Penyelenggara negara dan pihak berwenang (Polri/TNI) harus mendengarkan aspirasi masyarakat secara saksama, memperhatikan prinsip responsif dan akuntabilitas dalam mengambil langkah strategis dan taktis agar situasi terkendali, korban tidak lagi berjatuhan, dan ketertiban serta keamanan masyarakat segera pulih.
JOGJA, bisnisjogja.id – Mencermati, memperhatikan, dan mempertimbangkan perkembangan situasi ekonomi dan politik, terjadinya rangkaian gelombang unjuk-rasa di Jakarta, Yogyakarta, Bandung, Makassar, Surabaya dan berbagai daerah, kami Sivitas Universitas Gadjah Mada menyatakan keprihatinan mendalam.
Eskalasi kekerasan terhadap massa maupun aksi anarkis telah mengarah kepada perusakan fasilitas umum, penjarahan, dan gangguan terhadap kegiatan masyarakat umum.
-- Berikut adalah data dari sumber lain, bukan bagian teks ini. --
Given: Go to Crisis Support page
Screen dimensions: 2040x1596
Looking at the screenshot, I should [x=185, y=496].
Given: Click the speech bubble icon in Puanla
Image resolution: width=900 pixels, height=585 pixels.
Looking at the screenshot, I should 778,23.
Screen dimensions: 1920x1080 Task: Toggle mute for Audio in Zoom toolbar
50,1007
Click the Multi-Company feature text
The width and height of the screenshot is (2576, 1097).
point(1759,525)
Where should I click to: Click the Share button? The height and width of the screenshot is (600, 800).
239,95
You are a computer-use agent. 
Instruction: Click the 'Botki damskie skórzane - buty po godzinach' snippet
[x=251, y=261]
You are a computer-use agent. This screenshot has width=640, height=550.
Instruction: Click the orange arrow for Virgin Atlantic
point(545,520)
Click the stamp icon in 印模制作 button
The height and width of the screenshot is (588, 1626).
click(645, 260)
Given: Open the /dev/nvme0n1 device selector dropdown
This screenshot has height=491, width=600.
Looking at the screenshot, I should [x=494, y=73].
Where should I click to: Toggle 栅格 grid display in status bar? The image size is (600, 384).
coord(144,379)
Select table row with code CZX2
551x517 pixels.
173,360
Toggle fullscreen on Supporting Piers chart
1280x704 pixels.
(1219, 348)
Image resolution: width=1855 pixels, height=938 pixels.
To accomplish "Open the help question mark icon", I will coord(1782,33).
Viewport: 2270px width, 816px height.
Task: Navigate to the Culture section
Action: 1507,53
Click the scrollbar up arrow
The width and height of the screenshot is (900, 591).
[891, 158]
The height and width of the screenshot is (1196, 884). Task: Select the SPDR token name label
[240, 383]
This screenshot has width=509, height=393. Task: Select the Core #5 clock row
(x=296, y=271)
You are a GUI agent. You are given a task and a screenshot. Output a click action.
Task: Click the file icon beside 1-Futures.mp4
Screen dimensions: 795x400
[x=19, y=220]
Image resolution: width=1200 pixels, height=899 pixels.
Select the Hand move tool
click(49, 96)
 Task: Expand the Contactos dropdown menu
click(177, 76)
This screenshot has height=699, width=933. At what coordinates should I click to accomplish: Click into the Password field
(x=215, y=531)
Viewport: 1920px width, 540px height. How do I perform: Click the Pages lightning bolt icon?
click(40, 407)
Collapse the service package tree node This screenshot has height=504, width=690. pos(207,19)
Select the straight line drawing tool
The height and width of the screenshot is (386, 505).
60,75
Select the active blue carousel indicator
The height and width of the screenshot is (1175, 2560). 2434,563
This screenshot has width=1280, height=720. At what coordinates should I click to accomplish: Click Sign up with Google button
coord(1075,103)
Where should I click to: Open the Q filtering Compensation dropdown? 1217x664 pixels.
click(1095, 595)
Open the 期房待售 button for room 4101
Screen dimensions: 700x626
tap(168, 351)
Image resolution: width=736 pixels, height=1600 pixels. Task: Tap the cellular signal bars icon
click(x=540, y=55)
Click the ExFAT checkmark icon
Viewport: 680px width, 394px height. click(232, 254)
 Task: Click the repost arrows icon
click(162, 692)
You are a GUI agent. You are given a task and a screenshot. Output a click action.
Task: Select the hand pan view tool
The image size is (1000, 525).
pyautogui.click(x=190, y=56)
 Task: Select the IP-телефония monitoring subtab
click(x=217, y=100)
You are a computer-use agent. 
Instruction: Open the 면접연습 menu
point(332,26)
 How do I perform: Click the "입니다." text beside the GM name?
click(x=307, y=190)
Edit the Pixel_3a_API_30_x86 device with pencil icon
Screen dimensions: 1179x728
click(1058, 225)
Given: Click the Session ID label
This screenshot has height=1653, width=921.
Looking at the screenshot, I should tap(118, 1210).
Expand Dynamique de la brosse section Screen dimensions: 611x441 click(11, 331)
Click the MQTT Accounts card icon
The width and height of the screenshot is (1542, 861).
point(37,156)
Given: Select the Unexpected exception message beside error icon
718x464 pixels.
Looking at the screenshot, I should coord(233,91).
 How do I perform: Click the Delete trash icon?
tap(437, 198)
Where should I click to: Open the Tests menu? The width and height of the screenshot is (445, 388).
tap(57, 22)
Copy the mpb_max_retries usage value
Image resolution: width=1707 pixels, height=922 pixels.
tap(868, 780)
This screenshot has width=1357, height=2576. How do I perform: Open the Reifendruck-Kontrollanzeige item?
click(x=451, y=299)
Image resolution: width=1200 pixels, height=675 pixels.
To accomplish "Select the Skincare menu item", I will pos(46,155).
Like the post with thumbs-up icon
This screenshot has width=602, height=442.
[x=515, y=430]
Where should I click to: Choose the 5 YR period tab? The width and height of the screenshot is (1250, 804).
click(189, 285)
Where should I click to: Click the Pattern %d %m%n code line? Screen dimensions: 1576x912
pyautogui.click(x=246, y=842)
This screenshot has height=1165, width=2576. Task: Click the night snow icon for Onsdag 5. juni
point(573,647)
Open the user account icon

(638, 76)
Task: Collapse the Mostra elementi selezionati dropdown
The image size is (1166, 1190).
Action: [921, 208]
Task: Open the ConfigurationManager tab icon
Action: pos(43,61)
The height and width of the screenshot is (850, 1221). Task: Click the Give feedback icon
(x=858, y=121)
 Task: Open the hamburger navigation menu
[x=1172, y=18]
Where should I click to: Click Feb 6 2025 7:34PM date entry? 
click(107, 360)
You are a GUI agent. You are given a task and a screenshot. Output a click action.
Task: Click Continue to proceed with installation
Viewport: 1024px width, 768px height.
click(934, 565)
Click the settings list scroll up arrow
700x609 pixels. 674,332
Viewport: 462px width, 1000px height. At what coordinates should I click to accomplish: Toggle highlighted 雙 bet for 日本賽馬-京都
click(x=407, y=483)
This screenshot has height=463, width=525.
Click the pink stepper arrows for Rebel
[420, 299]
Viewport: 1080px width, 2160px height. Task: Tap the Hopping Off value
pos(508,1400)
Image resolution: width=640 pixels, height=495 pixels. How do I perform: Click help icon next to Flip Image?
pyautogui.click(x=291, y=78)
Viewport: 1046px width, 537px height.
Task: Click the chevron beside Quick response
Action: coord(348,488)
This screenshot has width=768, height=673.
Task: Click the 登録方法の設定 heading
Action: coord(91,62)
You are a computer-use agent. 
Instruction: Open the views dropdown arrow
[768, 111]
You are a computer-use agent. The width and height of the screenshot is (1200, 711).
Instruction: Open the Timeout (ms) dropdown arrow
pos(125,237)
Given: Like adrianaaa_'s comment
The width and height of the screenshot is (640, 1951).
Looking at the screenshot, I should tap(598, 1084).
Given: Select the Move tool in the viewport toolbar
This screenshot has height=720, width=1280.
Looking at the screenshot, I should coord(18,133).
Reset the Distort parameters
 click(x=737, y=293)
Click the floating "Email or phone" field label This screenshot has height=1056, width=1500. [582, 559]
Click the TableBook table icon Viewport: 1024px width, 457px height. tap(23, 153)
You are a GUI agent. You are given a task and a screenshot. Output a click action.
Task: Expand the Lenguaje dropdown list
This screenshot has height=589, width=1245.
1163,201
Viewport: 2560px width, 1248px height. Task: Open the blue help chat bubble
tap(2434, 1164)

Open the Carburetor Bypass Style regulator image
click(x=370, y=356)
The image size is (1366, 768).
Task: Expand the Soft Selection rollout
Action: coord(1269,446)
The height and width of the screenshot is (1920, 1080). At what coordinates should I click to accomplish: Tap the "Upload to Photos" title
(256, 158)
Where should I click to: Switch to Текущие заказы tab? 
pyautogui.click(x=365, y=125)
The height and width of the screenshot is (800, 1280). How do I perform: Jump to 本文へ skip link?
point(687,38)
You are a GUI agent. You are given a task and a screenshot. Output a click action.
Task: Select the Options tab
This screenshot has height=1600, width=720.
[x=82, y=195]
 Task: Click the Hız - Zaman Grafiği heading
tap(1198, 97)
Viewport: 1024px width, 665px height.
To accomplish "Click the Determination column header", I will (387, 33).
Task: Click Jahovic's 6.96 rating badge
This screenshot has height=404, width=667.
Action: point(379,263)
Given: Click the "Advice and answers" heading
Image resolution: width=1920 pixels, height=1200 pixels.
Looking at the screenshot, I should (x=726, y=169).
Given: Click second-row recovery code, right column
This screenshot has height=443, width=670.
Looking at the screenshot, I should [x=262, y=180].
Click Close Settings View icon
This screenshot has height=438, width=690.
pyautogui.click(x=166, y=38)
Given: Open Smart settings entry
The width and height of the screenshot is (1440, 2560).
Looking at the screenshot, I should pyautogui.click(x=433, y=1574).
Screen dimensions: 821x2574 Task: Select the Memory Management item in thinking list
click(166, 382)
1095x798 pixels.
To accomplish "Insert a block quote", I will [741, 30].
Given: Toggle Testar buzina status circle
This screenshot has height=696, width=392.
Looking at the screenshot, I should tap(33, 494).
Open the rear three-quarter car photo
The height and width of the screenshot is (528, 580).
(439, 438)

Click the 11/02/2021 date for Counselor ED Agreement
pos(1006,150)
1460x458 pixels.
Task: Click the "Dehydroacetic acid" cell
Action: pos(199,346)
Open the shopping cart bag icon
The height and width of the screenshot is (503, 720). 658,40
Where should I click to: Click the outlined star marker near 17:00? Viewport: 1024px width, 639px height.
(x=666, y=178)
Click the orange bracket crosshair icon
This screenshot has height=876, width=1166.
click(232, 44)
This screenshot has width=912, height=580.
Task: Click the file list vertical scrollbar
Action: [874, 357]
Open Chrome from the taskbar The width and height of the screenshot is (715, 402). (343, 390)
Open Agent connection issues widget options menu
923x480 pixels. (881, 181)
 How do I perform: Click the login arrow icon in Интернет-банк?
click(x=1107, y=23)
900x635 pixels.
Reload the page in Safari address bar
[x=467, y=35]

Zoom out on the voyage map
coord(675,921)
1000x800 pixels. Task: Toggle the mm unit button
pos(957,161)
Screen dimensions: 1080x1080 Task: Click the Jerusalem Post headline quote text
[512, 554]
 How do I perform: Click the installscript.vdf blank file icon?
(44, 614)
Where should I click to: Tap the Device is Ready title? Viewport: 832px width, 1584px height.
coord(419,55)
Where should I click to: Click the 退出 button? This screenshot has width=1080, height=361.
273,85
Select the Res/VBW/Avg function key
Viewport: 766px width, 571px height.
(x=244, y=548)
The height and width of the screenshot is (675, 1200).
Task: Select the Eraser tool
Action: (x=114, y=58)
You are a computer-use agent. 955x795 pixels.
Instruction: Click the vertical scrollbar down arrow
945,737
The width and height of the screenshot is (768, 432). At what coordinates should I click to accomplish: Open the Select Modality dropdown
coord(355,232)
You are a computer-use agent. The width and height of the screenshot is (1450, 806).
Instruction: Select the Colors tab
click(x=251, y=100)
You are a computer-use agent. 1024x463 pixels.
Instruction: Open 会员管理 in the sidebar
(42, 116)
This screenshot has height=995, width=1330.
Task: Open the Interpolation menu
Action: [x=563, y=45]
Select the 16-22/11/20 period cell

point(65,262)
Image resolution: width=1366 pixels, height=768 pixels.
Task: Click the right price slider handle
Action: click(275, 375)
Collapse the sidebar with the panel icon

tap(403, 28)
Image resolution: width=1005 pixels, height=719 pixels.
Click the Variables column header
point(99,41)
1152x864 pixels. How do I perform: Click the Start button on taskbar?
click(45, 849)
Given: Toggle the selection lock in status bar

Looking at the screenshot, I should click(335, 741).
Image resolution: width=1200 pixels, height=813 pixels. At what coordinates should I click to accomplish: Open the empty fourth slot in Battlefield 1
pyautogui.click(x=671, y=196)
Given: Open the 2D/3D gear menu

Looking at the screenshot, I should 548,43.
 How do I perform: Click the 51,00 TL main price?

Bahkan pada beberapa peristiwa merenggut korban nyawa serta luka-luka begitu banyak.
Dikhawatirkan jika tindakan anarkis terus terjadi dan tidak terkendali, maka situasi ini dapat membawa kehancuran sebagai bangsa dan tragedi kemanusiaan. Dilandasi kesadaran dan keprihatinan itulah, kami menyatakan:
1. UGM menyampaikan duka yang mendalam atas jatuhnya korban jiwa dan luka-luka dalam rangkaian aksi massa yang terjadi dalam beberapa hari terakhir dan UGM mengimbau semua pihak untuk menghentikan tindakan kekerasan dan anarkisme yang dapat merugikan siapapun demi menjaga nilai kemanusiaan dan kemartabatan.
2. UGM mendukung gerakan damai (non kekerasan) atas tuntutan masyarakat untuk mendorong pemerintah melakukan perbaikan menyeluruh, khususnya dalam penegakan hukum, pemulihan ekonomi, dan peningkatan kesejahteraan masyarakat.
3. UGM mengingatkan Pemerintah dan DPR agay/membatalkan kebijakan-kebijakan, yang tidak berpihak pada keadilan, menambah kesenjangan di antara elit politi dan rakyat, telah mengancam keberlangsungan demokrasi dan supremasi sipil, serta menguntungkan kepentingan para elit politik dan kelompok oligarki.
4. UGM mendorong mahasiswa, khususnya mahasiswa UGM, untuk terus menunjukkan kepedulian terhadap kondisi bangsa dengan cara yang konstruktif, disertai kesadaran untuk menjaga diri serta kehati-hatian dalam setiap tindakan.
5. UGM mengimbau penyelenggara negara dan pihak berwenang (Polri/TNI) untuk mendengarkan aspirasi masyarakat secara saksama, memperhatikan prinsip responsif dan akuntabilitas dalam mengambil langkah strategis dan taktis agar situasi terkendali, korban tidak lagi berjatuhan, dan ketertiban serta keamanan masyarakat segera pulih.
Demikian kami sampaikan sebagai bentuk kepedulian dan tanggung jawab moral guna tetap menjaga keutuhan bangsa dan cita-cita kemanusiaan. Semoga Allah Swt., Tuhan Yang Kuasa senantiasa memberkahi dan melindungi Republik kita tercinta.